4.0 - Updated on 2019-10-29 by Chelsea Noble

Overview

This document describes the hosting strategy adopted by the Databases Services team for hosting Oracle databases in the Amazon cloud (AWS). The document describes the factors that affect the tenancy of a particular database as well as the guidelines for deploying, migrating, monitoring, recovering, and backing up Oracle databases in AWS. You are encouraged to speak with the database services team when you are in the early stages of a new project that requires a database to ensure an optimal configuration.

Database Tenancy

General Considerations

EC2 offers a wide range of instance sizes and optimizations. We have chosen to run only one database per host which is generally considered a best practice. One database per host allows us to choose the instance type and optimizations that are the best fit for the application.
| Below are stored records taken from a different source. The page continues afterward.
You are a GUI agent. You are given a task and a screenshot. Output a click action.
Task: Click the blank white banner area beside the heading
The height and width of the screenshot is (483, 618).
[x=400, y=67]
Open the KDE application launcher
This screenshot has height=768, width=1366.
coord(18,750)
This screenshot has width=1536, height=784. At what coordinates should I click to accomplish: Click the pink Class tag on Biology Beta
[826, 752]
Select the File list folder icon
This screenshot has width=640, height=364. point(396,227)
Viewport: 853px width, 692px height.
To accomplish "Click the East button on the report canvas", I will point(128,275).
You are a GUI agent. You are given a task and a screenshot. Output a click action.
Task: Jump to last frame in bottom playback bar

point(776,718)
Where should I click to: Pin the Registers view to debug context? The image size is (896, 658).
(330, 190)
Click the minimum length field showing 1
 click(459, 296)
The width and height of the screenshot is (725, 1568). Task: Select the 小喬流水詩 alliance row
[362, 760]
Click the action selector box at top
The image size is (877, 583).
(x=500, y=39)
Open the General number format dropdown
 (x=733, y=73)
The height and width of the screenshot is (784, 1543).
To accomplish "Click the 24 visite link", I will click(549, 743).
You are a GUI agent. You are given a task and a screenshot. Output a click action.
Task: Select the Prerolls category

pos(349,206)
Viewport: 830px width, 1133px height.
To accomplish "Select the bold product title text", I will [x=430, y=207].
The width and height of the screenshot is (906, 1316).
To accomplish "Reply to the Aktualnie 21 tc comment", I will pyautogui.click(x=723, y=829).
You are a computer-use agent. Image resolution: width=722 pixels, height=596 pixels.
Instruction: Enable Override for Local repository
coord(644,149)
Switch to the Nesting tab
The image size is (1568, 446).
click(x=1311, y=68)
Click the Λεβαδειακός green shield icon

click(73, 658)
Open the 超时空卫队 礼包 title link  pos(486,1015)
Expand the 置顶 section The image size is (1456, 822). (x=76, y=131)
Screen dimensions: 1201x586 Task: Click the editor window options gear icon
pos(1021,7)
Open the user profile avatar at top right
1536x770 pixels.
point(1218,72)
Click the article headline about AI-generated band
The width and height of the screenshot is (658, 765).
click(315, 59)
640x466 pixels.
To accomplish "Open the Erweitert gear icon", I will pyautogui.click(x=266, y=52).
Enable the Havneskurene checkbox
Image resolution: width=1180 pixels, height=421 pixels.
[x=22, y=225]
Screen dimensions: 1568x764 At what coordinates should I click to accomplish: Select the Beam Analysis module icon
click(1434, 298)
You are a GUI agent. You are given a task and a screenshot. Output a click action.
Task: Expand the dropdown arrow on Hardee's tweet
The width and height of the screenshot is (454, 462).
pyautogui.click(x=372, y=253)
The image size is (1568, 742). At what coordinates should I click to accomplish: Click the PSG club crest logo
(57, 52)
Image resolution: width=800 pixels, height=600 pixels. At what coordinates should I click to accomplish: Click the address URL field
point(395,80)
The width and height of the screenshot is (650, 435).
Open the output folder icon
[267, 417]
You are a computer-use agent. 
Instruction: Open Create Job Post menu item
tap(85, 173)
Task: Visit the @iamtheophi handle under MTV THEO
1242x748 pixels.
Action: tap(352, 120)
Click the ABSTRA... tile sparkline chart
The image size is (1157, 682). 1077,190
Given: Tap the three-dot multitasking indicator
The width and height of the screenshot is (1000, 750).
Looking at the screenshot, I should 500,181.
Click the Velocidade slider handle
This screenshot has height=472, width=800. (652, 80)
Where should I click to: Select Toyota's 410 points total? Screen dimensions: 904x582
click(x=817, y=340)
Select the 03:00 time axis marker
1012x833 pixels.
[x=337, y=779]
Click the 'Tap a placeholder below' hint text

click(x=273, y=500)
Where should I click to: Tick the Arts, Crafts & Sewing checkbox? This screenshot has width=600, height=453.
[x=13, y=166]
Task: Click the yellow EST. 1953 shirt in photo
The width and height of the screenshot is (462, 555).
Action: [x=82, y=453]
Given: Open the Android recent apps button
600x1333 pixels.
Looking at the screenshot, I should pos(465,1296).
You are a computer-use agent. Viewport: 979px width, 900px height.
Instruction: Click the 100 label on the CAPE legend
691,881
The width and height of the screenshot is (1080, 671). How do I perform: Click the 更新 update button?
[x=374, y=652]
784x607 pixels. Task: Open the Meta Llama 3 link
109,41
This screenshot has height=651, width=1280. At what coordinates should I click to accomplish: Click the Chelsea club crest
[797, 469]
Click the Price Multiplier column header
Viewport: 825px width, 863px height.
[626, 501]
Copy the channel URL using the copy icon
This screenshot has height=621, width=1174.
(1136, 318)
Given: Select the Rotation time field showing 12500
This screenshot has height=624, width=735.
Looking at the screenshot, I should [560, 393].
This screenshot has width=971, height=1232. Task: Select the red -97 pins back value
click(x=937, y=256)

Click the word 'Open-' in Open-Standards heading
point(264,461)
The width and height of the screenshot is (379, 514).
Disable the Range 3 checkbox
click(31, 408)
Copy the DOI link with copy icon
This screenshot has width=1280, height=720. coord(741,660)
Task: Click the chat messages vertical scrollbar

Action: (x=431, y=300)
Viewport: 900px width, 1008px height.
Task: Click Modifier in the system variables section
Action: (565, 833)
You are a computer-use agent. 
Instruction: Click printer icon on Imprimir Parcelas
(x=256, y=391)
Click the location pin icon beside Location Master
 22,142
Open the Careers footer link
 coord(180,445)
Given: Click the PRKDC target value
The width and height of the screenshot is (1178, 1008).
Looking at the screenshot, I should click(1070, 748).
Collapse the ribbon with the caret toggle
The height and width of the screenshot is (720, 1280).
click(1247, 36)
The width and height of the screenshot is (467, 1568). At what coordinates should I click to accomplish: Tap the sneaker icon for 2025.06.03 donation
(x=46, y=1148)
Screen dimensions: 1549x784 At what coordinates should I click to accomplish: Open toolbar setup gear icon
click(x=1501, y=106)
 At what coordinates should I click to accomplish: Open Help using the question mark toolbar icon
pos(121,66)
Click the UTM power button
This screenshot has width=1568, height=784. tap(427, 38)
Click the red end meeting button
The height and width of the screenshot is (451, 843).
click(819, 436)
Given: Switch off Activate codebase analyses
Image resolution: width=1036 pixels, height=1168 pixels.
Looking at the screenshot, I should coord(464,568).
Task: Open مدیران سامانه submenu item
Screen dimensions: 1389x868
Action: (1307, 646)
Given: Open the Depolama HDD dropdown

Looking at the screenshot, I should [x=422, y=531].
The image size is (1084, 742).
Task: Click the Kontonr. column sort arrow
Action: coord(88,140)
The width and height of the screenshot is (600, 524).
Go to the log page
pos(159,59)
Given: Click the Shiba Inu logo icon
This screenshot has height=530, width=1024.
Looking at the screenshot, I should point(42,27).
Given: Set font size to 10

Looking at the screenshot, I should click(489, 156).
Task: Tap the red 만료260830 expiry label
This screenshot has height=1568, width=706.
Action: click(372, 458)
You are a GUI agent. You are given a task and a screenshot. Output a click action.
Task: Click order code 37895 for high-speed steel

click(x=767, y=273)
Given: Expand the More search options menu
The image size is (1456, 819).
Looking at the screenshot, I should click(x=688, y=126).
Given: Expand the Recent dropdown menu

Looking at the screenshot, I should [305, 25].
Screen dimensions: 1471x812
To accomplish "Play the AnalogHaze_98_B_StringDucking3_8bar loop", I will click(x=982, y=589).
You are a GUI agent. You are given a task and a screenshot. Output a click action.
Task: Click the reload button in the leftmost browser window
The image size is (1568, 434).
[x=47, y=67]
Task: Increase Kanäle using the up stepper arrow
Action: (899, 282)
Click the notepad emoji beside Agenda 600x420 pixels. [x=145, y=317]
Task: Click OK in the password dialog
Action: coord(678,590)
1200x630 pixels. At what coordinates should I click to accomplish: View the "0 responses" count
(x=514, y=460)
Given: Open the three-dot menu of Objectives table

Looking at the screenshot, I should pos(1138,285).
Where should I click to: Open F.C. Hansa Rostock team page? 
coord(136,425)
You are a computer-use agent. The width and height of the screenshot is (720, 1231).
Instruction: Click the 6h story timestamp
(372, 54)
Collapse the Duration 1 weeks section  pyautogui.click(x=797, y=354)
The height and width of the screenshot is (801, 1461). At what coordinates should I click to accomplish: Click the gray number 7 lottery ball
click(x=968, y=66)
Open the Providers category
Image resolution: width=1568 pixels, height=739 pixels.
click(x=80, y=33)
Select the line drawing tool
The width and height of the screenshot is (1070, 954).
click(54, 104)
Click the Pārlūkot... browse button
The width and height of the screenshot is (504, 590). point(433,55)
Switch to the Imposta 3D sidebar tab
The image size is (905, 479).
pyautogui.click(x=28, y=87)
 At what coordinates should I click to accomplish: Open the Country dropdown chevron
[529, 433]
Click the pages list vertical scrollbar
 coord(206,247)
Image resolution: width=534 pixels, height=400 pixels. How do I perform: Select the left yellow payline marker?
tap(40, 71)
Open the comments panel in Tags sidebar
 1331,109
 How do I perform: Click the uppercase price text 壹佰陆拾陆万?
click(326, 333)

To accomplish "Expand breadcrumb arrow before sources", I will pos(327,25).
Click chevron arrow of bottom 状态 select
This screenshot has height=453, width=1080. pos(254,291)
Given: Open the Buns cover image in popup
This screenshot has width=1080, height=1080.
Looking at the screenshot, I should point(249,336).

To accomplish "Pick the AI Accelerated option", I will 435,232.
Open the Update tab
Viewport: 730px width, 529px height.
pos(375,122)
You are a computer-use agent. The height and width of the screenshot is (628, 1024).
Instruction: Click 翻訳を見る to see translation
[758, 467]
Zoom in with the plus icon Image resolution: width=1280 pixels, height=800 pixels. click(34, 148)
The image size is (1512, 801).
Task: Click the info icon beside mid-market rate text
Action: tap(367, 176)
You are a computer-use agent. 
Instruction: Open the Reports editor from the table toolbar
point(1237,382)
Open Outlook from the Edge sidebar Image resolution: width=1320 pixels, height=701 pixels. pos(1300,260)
We do not intend to use the multitenant (pluggable databases) feature which is separately licensed.

In this section, a “tenant” is an application that uses a backend Oracle database. It could connect to the database as a single user or multiple users (schemas). A “single-tenant” database supports a single application. A “multi-tenant” database supports many applications.

Fork-lift migration

A fork-lift migration is a database migration by simply copying the database to an EC2 instance that closely matches the physical server that the database currently runs on. No other changes are made to the database or server OS. The database is moved as a whole. Such operations require minimal planning.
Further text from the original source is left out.